** BEGIN Document text **

The second broad category of the Muslim aristocracy was generally speaking, the Ulema and the Mashaikh. The word Ulema, plural of Alim (someone who is learned in Islamic scripture), continues to play a central role in the Muslim community. Arun Shourie provides one of the most detailed and brilliant expositions of the Ulema in his classic, The World of Fatwas, notable for its exhaustive treatment of the subject and the spine-chilling revelations it contains. When we compare Arun Shourie’s work with the overall history of Islam itself, we find that nothing has really changed in the last 1400 years.
The Ulema proper from the time of the so-called Delhi Sultanate up to Tipu Sultan’s time can further be divided as the elite and the poor classes. However, both classes enjoyed great respect and reverence within the Muslim community including the Sultans and Nawabs because of the semi-divine status they commanded as the repositories of the sacred Islamic lore and were heavily subsidised by the Islamic state.

** END Document text **
** BEGIN Dataset entries **

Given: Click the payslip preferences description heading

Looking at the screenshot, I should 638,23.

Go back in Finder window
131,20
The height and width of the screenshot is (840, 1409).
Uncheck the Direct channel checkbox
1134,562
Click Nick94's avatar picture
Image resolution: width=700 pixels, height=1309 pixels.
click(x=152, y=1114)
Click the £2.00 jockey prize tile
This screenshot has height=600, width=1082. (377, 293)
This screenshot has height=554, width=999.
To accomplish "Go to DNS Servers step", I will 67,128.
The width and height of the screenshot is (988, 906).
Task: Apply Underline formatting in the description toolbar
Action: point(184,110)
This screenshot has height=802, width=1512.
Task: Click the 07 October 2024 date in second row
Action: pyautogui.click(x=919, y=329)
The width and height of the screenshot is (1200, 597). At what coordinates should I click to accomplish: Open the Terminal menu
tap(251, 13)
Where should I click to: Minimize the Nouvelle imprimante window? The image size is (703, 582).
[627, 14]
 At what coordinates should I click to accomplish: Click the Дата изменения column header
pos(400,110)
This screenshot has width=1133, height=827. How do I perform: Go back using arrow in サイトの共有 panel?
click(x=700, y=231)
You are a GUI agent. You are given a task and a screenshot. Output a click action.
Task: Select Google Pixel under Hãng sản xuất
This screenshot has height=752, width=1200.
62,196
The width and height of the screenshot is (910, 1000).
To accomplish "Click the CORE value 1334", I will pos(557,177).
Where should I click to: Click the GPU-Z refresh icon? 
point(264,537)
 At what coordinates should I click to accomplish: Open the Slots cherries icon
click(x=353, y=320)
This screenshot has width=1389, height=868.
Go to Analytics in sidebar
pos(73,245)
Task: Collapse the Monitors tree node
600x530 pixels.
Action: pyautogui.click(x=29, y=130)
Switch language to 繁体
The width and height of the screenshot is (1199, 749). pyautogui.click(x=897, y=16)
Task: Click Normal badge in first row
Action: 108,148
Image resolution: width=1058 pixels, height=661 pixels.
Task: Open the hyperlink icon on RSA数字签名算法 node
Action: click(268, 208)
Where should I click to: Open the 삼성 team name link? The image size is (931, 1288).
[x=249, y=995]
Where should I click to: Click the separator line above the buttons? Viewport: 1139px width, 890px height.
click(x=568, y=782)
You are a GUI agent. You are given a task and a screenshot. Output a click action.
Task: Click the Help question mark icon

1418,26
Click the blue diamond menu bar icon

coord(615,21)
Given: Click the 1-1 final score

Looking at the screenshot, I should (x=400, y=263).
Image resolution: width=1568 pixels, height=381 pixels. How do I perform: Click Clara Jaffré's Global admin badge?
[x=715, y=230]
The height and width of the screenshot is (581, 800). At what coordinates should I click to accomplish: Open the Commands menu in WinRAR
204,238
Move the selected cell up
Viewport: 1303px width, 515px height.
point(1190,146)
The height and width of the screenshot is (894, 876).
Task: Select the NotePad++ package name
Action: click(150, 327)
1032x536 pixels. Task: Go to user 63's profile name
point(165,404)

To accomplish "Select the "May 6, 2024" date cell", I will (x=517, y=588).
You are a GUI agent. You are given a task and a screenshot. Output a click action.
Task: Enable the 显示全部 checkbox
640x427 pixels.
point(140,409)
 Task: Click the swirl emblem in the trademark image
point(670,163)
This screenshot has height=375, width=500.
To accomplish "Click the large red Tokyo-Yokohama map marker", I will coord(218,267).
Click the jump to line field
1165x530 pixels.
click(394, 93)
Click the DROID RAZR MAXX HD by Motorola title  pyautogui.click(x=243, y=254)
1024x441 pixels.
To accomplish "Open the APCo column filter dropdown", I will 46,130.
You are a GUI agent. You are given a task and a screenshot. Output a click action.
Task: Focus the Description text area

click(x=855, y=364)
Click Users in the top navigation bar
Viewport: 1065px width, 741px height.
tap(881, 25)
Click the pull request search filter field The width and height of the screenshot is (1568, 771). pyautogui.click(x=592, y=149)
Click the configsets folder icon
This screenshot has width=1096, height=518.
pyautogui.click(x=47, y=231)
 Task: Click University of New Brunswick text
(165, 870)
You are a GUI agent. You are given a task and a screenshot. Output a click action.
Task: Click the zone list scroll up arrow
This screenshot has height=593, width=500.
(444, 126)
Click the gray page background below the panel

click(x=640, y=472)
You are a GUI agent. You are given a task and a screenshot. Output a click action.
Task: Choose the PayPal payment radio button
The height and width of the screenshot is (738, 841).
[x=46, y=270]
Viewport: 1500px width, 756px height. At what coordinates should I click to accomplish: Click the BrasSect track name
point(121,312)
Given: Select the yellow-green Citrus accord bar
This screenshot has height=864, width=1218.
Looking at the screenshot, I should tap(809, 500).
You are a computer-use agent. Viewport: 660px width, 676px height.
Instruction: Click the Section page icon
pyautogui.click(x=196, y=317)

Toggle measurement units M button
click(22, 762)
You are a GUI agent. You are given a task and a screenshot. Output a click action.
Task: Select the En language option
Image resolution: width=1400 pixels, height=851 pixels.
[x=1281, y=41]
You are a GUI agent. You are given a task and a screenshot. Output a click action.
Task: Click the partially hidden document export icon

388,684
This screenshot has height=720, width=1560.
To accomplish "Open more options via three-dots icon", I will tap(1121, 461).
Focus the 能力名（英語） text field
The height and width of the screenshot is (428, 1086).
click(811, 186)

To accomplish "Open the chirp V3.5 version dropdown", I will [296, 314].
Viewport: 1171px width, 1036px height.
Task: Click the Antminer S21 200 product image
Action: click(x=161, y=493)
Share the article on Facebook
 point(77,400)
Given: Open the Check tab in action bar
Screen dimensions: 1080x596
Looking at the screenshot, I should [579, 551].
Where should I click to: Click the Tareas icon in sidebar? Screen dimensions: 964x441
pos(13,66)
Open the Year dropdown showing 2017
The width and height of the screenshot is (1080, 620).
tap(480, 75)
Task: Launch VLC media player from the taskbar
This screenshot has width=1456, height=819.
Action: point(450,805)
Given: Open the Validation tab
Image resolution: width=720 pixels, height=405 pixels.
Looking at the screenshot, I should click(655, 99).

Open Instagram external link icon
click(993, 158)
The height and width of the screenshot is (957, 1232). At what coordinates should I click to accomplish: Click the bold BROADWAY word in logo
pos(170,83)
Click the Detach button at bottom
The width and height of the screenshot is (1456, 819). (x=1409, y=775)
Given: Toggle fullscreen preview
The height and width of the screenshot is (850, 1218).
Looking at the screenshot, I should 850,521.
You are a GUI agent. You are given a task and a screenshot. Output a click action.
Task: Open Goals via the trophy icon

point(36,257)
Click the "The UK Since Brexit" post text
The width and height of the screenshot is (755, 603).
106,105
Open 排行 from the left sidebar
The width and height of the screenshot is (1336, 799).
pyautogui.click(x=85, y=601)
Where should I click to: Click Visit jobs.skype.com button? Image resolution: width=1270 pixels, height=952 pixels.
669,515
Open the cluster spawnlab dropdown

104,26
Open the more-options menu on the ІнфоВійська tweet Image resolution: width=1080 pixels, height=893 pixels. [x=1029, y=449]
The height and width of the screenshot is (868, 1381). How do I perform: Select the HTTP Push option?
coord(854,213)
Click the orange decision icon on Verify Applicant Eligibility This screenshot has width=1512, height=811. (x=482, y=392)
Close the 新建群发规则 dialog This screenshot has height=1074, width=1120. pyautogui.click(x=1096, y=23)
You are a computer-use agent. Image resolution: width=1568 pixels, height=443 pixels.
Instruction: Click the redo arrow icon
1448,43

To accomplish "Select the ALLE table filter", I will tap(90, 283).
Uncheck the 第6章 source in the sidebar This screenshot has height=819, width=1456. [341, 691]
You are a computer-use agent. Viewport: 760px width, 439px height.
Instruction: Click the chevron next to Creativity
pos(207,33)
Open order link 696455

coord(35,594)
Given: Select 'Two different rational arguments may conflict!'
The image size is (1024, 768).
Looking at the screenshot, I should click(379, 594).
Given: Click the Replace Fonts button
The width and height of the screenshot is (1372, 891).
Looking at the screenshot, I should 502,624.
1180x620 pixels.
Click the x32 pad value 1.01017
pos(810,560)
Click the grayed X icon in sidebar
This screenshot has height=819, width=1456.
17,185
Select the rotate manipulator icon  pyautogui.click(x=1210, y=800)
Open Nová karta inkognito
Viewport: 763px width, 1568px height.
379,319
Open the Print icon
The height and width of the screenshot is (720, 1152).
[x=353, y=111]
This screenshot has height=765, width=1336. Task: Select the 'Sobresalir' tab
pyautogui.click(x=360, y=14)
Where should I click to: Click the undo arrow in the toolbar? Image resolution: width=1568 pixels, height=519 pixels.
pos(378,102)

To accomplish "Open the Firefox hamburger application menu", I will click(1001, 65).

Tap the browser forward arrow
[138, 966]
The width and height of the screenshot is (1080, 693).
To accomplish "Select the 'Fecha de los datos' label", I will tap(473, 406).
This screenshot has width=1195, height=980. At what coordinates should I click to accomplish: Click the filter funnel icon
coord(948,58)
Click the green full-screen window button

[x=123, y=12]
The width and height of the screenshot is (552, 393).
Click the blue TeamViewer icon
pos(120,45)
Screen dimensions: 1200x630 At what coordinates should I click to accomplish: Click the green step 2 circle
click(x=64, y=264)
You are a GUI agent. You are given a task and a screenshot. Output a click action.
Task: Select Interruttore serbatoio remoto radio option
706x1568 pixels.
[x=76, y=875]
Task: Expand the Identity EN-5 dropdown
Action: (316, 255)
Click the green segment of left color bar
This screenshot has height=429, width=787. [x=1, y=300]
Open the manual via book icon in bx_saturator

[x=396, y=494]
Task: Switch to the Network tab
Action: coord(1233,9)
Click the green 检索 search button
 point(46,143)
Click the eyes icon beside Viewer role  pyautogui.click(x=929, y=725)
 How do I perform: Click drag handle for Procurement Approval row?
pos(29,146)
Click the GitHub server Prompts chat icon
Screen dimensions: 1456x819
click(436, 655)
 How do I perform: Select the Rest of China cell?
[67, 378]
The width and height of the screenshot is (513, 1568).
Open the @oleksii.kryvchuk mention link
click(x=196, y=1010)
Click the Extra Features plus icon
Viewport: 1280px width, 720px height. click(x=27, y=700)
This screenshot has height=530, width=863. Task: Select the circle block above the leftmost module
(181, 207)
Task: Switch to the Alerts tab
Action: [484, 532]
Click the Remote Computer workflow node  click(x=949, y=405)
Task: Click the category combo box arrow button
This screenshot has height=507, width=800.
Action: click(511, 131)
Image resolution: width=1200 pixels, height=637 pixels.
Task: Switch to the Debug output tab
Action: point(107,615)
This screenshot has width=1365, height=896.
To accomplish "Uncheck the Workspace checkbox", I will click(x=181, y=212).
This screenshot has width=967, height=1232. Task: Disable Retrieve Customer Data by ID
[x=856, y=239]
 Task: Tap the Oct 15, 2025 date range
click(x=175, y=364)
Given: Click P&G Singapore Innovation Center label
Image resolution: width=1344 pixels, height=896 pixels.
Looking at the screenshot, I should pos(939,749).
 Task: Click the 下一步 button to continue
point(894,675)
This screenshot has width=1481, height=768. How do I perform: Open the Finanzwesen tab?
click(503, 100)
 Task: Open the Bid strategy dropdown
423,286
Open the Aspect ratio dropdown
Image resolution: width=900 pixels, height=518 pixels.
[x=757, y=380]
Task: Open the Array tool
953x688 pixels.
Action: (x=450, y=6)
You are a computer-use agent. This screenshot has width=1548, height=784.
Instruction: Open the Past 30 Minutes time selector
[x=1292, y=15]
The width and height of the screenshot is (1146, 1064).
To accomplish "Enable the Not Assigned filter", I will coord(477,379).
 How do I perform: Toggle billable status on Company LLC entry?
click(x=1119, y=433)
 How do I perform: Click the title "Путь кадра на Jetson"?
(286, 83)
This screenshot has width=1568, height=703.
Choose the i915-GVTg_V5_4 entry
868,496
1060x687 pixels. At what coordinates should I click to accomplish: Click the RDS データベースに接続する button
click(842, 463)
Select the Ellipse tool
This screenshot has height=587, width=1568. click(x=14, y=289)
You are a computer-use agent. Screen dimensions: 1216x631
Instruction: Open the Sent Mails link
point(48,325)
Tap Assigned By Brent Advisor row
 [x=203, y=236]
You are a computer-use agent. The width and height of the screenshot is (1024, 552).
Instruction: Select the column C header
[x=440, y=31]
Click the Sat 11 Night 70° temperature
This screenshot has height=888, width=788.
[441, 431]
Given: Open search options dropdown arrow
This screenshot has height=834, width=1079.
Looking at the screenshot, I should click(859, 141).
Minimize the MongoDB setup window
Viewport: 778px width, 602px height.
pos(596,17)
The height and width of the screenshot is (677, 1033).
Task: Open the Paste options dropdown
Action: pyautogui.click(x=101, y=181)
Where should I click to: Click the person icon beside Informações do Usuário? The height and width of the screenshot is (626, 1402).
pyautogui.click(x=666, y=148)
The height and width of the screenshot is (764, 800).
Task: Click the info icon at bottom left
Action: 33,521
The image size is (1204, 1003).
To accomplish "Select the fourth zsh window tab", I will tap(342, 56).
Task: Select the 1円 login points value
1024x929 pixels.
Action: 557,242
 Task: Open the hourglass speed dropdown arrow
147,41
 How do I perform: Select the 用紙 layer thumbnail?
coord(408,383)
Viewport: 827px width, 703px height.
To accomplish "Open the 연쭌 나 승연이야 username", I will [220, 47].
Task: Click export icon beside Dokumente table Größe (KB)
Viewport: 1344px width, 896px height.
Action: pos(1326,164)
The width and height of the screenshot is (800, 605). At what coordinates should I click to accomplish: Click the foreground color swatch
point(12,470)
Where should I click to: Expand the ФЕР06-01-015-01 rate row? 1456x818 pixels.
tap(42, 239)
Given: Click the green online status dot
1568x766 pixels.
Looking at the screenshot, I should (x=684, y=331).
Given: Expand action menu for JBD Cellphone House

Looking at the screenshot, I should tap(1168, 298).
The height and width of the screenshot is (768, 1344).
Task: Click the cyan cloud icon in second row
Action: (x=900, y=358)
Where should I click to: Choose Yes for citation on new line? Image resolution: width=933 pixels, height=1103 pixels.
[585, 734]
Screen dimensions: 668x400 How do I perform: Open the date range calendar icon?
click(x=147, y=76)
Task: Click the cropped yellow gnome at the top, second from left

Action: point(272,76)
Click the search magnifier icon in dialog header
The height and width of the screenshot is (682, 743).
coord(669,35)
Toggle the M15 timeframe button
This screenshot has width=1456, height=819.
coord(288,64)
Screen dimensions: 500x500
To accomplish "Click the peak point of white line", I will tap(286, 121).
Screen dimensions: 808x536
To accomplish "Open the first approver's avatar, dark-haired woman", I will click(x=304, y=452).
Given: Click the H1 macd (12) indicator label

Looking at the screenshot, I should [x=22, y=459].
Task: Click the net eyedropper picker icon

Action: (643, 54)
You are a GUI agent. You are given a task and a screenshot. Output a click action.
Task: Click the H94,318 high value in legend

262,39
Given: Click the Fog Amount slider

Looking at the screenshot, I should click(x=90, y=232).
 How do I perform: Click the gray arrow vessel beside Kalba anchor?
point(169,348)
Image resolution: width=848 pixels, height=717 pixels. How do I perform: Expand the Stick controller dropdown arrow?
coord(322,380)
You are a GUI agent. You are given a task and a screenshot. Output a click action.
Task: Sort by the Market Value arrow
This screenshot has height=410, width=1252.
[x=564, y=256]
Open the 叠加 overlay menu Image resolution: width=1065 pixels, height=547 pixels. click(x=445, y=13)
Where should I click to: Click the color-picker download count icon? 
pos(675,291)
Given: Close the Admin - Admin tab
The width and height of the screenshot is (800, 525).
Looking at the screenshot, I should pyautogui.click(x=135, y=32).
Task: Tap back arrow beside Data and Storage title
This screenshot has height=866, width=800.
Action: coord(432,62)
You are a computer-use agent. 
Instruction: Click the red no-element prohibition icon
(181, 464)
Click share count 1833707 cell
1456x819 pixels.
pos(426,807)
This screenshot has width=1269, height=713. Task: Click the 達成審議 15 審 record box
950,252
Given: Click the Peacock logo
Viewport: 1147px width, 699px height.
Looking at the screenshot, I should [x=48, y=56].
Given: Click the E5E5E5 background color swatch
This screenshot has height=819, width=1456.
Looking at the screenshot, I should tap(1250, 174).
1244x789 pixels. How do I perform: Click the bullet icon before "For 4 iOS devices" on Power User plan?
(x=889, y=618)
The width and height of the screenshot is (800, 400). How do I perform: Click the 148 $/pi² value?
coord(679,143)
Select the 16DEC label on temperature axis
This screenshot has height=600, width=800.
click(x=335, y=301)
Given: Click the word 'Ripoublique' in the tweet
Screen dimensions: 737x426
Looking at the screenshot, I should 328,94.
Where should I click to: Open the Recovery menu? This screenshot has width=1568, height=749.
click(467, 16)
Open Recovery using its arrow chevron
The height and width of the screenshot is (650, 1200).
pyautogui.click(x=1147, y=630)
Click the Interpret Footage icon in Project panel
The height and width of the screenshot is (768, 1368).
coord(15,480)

** END Dataset entries **

**Tasks:**
a - List every person, book, and sultanate named in the passage on the Ulema.
b - Transcribe the passage on the Ulema from "The second broad" to "last 1400 years.".
The data is not needed for what follows.

**Answers for this exercise:**
a - Arun Shourie, The World of Fatwas, the Delhi Sultanate, Tipu Sultan

b -
The second broad category of the Muslim aristocracy was generally speaking, the Ulema and the Mashaikh. The word Ulema, plural of Alim (someone who is learned in Islamic scripture), continues to play a central role in the Muslim community. Arun Shourie provides one of the most detailed and brilliant expositions of the Ulema in his classic, The World of Fatwas, notable for its exhaustive treatment of the subject and the spine-chilling revelations it contains. When we compare Arun Shourie’s work with the overall history of Islam itself, we find that nothing has really changed in the last 1400 years.